Are the documents being updated through a web interface that you have control of as well? I.e., can you do something that is driven off of the update event rather than have to poll the last updated time? If so, you could do a rebuild on document update (with a mechanism to avoid multiple concurrent updates).
If you are forced to poll file timestamps to determine when to update, one possibility would be to use the first approach you mention above (updating on demand when a search is requested) with some modifications:
1. Whenever you rebuild the cache, store the fact that a cache rebuild was initiated at such and such a time. After successful completion of the cache rebuild, store the time that the cache rebuild started.
2. When a search occurs, you can compare the file timestamps to the cache rebuild start timestamp.
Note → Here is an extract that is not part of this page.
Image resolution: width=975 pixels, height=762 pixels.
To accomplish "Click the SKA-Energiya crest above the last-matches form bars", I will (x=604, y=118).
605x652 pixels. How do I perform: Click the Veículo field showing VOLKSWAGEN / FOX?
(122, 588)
If any file is newer than the cache rebuild start time, a rebuild is needed.
3. To avoid having to do step 2 very often, you can also record the last time you did step 2 and only do it again after some fixed time elapsed (time-to-live).
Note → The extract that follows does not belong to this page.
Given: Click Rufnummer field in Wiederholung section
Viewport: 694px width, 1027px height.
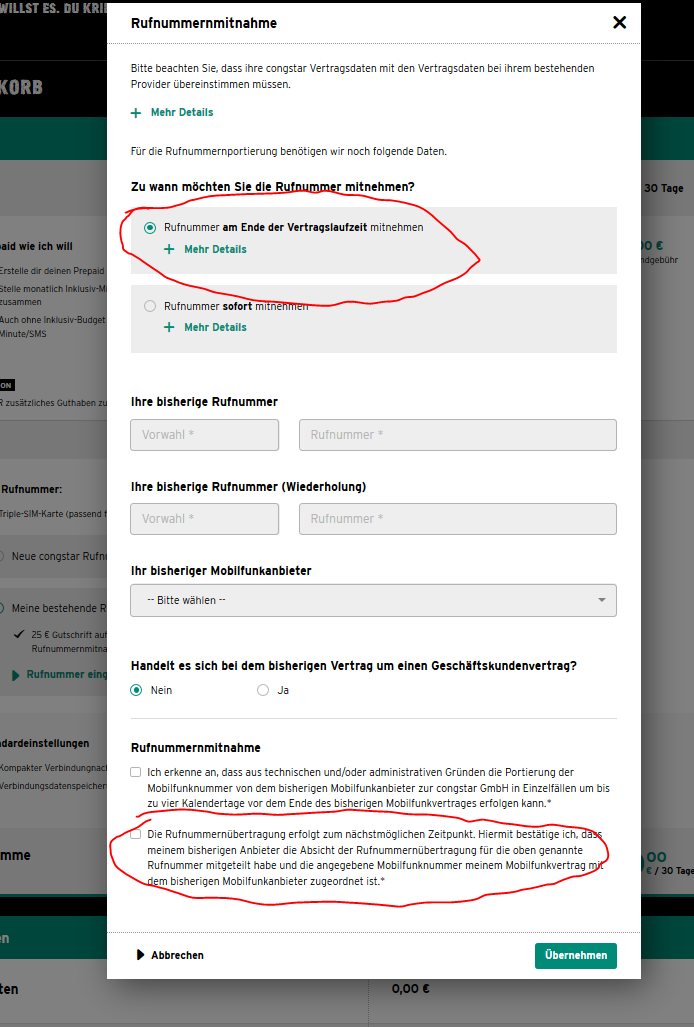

4. You would need some mechanism to avoid running multiple cache rebuilds concurrently, but you also need a way to prevent that mechanism from locking out all future cache rebuilds if a cache rebuild failed part way through.
5. The user that caused a cache rebuild could be returned results from a search against the old keyword cache, so that he doesn't have to wait for the rebuild to take place (if that is acceptable).
6. You might also need a mechanism for preventing step 2 from running multiple times concurrently.
This would be much easier on an operating system that had a reliable task scheduler like cron.